更に、上記実施形態では、EGRパイプ接続部材3を鋳造により成形していたが、他の製法によって成形するようにしてもよい。例えば、プレス加工により成形された前側部材及び後側部材を一体的に組み付けることでEGRパイプ接続部材を成形するようにしてもよい。
本発明は、自動車用エンジンの排気系に接続されるEGRパイプの接続部分の構造として適用可能である。
1 排気マニホールド
2 触媒コンバータ(触媒装置)
21 触媒ケース
3 EGRパイプ接続部材(EGR配管接続部材)
31 メイン配管部
32,33 フランジ部
34 EGR配管部
34a EGRパイプ接続口(排気ガス取り出し口)
35 ステー取付部
4 EGRパイプ(EGR配管)
A メイン排気ガス流路
B EGRガス抜き出し流路

Claims (6)

  1. 内燃機関の排気系にEGR配管を接続するEGR配管接続部の構造であって、
    上記EGR配管を接続するための排気ガス取り出し口が、上記排気系の配管部材同士を接続するためのフランジ部に一体成形されていることを特徴とする排気系のEGR配管接続部構造。
  2. 請求項1記載の排気系のEGR配管接続部構造において、
    上記排気ガス取り出し口及びフランジ部は、鋳造により一体成形されていることを特徴とする排気系のEGR配管接続部構造。
  3. 請求項1または2記載の排気系のEGR配管接続部構造において、
    上記排気ガス取り出し口及びフランジ部を一体成形して成るEGR配管接続部材は、排気系における触媒装置の直下流側に配設されていることを特徴とする排気系のEGR配管接続部構造。
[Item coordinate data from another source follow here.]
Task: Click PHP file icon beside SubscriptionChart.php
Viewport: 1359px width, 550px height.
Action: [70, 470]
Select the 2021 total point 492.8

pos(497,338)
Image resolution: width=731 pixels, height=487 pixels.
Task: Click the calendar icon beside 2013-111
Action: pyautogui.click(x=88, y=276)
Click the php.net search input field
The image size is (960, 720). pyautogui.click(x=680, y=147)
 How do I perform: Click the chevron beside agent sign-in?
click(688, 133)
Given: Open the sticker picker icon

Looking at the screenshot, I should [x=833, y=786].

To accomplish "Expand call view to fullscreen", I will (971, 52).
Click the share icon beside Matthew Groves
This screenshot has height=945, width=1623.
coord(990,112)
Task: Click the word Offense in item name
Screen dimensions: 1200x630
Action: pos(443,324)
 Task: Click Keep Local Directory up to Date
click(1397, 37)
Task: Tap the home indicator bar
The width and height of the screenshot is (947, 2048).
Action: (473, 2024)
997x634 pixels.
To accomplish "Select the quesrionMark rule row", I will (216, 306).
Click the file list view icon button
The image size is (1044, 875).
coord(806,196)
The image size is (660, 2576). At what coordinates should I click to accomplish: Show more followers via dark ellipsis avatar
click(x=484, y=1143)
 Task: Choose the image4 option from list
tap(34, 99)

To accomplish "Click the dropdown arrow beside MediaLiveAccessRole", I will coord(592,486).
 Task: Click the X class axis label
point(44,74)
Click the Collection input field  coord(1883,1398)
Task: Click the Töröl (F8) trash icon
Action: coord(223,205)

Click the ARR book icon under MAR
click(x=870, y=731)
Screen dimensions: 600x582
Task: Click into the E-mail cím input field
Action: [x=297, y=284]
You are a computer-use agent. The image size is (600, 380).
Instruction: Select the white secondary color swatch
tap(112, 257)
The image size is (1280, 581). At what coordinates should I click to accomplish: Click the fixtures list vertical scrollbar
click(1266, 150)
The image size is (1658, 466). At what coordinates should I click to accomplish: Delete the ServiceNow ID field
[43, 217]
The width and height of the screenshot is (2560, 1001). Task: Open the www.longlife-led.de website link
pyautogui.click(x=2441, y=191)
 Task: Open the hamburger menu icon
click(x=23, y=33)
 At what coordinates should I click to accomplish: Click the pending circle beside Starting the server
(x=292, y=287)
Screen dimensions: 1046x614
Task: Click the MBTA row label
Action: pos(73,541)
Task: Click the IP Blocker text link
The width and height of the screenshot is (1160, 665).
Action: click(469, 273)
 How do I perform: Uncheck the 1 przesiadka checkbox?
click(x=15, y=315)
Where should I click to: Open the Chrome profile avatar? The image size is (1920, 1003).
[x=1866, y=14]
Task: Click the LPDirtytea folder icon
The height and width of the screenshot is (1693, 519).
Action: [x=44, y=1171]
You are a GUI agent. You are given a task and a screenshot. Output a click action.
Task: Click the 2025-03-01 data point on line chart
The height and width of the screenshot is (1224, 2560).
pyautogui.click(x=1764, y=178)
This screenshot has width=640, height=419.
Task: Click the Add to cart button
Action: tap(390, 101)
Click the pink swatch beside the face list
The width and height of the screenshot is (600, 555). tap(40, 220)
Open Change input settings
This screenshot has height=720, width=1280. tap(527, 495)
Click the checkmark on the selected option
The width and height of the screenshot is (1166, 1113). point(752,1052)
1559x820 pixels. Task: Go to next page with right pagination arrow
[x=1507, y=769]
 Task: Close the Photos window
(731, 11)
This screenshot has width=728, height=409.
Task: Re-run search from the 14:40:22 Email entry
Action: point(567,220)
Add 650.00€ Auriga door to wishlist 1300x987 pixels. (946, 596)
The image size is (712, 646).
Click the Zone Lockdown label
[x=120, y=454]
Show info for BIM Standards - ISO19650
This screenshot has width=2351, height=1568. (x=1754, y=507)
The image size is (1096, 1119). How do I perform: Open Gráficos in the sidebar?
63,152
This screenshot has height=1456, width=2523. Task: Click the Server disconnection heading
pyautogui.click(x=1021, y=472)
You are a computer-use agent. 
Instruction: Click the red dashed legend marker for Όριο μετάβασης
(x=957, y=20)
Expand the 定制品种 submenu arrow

  4. 請求項1、2または3記載の排気系のEGR配管接続部構造において、
    上記排気ガス取り出し口及びフランジ部を一体成形して成るEGR配管接続部材は、排気ガス流れ方向下流側の排気管に向けて排気ガスを導出するためのメイン排気ガス流路を有するメイン配管部と、このメイン配管部に一体化され上記メイン排気ガス流路から上記排気ガス取り出し口に亘るEGRガス抜き出し流路を有するEGR配管部とを備えており、
    上記メイン排気ガス流路から排気ガス取り出し口に向かう上記EGRガス抜き出し流路の延長方向と、上記メイン排気ガス流路における排気ガスの流れ方向との間には90°以上の角度差が設けられていることを特徴とする排気系のEGR配管接続部構造。
  5. 請求項4記載の排気系のEGR配管接続部構造において、
    上記EGR配管部は、上記メイン排気ガス流路から排気ガス取り出し口に向かうEGRガス抜き出し流路の延長方向が上方に向くようにメイン配管部に接続されていることを特徴とする排気系のEGR配管接続部構造。
  6. 請求項3、4または5記載の排気系のEGR配管接続部構造において、
    上記EGR配管接続部材には、このEGR配管接続部材を支持するためのステーが取り付けられるステー取付部も一体成形されていることを特徴とする排気系のEGR配管接続部構造。